> **AUSZUG AUS QUELLE**:
-.-.-
Wir werden innerlich erwachsen, wenn wir unsere innere kritische Stimme entwickeln
Jeder kennt sie, diese selbstkritischen und schwächenden Gedanken über sich selbst und die abwertenden Gedanken über andere.
Wir halten sie für normal und eher uns selbst oder andere für falsch. Dies kommt aus dem Teil unseres Bewusstseins, den wir den „inneren Richter“ oder „inneren Kritiker“ nennen können. Ohne seinen Einfluss sind wir zufriedener und leben mehr in unserem Potenzial. Aber der Richter hat etwas dagegen. Wenn wir genau hinschauen, erkennen wir, dass es eine Sorge ist. Es ist die Sorge, dass wir dann ungeschützt und hilflos durch unser Leben liefen, sozial isoliert und existenziell gefährdet wären, keinen Antrieb hätten, uns nicht um uns selbst kümmern würden oder uns nicht entwickeln würden. Da der Richter ein Beschützer in unserem Bewusstsein ist, stellen wir auch diese Sorge nicht in Frage. Wir ergeben uns der inneren Schwächung im Glauben, dass das auch noch gut ist für uns.
Brauchen wir wirklich Kritik für ein optimales Leben?
Was da in uns abläuft verdient eine genaue Betrachtung:
- Welche Gefahr ist wirklich gegeben?
- Worauf basieren diese inneren Impulse?
- Wie wirkt diese halb-bewusste Selbststeuerung?
- Was ist angemessener?
Die Nebenwirkungen dieser Selbststeuerung stehen im Weg zu dem, was wir erreichen wollen. So macht uns z.B. der Selbstzweifel so nervös, dass wir einen Vortrag nicht souverän halten können, obwohl wir fachlich genug Kompetenz dafür haben.
Der innere Richter ist der Teil unseres Bewusstseins, den wir im Alter von 2-3 gestartet haben, um uns zu schützen vor dem, was für uns bedrohlich war. Das war in diesem Alter in der Regel der Ärger der Mutter, des Vaters oder anderer Bezugspersonen. Freud hatte diesen Anteil als Über-Ich bezeichnet und man sagt ihm nach, dass Freud glaubte, über das Über-Ich werde die Sozialisation weitergegeben. Inzwischen wissen wir, dass dieser Bewusstseinsanteil sich bis zum Alter von spätestens 8 Jahren definiert und uns seit her oft mehr schlecht als recht versucht zu beschützen.
-.-.-
> **AUSZUG AUS DATENSATZ**:
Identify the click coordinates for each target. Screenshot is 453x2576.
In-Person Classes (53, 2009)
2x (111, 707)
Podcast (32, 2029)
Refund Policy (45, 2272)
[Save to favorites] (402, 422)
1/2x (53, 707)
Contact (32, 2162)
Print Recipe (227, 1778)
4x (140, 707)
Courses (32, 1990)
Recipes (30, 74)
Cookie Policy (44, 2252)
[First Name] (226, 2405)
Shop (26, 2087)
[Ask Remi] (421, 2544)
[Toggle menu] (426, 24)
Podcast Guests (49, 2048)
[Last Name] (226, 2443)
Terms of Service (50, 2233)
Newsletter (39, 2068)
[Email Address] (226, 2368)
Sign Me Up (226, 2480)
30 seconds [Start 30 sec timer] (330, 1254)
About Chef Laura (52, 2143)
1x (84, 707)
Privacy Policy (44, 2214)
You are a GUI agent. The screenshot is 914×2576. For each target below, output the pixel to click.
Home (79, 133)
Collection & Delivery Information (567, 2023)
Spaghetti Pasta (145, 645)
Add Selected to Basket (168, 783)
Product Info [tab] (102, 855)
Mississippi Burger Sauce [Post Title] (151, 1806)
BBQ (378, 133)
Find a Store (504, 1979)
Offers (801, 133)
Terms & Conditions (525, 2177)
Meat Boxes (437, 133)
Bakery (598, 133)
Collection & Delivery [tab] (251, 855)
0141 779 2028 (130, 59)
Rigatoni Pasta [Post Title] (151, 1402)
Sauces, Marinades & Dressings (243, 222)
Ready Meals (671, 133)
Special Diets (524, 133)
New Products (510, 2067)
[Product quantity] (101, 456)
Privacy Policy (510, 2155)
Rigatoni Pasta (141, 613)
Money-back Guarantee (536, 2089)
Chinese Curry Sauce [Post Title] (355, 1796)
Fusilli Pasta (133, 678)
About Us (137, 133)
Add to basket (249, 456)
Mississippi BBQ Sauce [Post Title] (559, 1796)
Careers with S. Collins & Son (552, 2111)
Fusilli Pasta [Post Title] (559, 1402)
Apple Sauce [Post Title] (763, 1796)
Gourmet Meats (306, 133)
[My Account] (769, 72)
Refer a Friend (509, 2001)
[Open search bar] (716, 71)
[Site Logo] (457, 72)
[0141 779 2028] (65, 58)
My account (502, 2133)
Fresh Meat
-.-.-
> **DEINE AUFGABE**: Setze den Text über den inneren Richter im Anschluss an seinen letzten Satz fort.

> **ANTWORT ZUR AUFGABE**:
Trotz seiner positiven Absicht ist sein Umgangsstil mit uns seine Schattenseite. Er tritt mit seinen selbstkritischen und schwächenden Gedanken in uns auf als
- Zweifler
- Antreiber
- Vergleicher
- Moral-Instanz/ Schlechtes Gewissen
- Scham- und Schuldgefühle
- Aufpasser
- Anpasser
- Unterordner
- Verurteiler anderer
- Selbstschwächer, Kritiker und Erniedriger des Selbst
- Bewahrer des Status Quo
- und zum Teil auch als Auto-Aggression.
Da seine Orientierung auf Definitionen aus der Vergangenheit basiert und hierin einerseits alte reale schwierige Erlebnisse aber andererseits auch eine gute Portion kindlicher Fehlinterpretationen gespeichert sind, kann sein Schutz für uns heute als Erwachsene gar nicht optimal sein. Seine Kernüberzeugung ist, dass es uns an Wert fehlt und wir diesen Mangel kompensieren müssen. Als Kind haben wir nicht verstanden, warum Mama nicht da ist oder sie gerade nicht nett ist, und die Erklärung, dass es an uns selbst liegt, war uns innerlich „lieber“ als weiterhin nicht zu verstehen und nichts ändern zu können.
Meist hat der Richter ein Ziel hinter all seinen kritischen Ansagen, die er uns als Gedanken einflößt: Dass wir nicht noch einmal etwas erleben, das uns als Kind gefährdet, überfordert oder unsere Liebens- bzw. Lebenswertigkeit anderen gegenüber in Frage stehen lies.
Wenn er erkennen würde, dass wir diesen Gefahren als Erwachsener gar nicht mehr ausgesetzt sind, dass wir heute erwachsen sind und wesentlich mehr Kapazitäten zur Verfügung haben als damals, würde er nur noch einen freundlichen Hinweis-Stil brauchen, um uns im Leben zu unterstützen.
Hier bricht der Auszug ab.